Traumatic brachial plexus palsy in the adult. Retro- and infraclavicular lesions

J Y Alnot
Clinical Orthopaedics and related Research 1988, (237): 9-16
The author reviewed 420 adults treated with surgery for traumatic palsy of the brachial plexus. The results of 105 patients (25%) who suffered plexus injury behind or beyond the clavicula are presented. In 69 patients, lesions affected secondary trunks and in the other 36 affected terminal branches. Simultaneous fractures or vascular injuries were not uncommon and often influenced overall prognosis. Decision criteria for nerve grafting or neurolysis are presented.

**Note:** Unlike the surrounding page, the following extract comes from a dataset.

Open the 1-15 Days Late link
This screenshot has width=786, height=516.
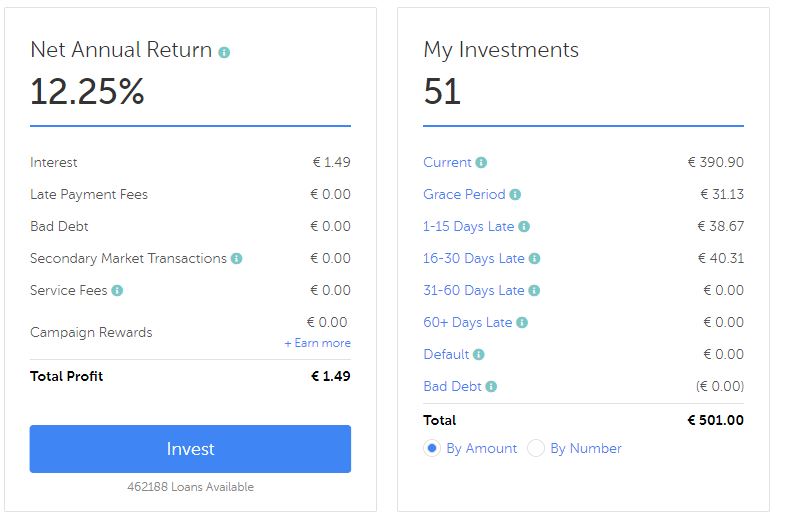(x=469, y=227)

Surgery is generally performed three weeks to six months after injury. Most patients present extensive damage due to traction lesions. Although secondary sutures can be performed on some injuries, nerve grafting is usually necessary. Such a procedure depends on the length of the gap and the quality of surrounding tissues. Among distal lesions a distinction must be made between (a) injuries located close to effectors on axillary, suprascapular, musculocutaneous, or radial nerves where good recovery can be expected in 70% to 80% of grafted patients and (b) injuries involving lateral or medial cords or the median or ulnar nerves far from effectors, where results are less satisfactory. Sixty percent of such patients recovered wrist flexion but no intrinsic muscle function in the hand. Reinnervation nevertheless generally provided a protection sensibility particularly in the area controlled by the median nerve. Multiple injuries may occur, mainly posterior cord lesions combined with lesions of the musculocutaneous, median, or ulnar nerves. The overall prognosis of infra- or retroclavicular plexus injuries is nevertheless better than that of supraclavicular lesions.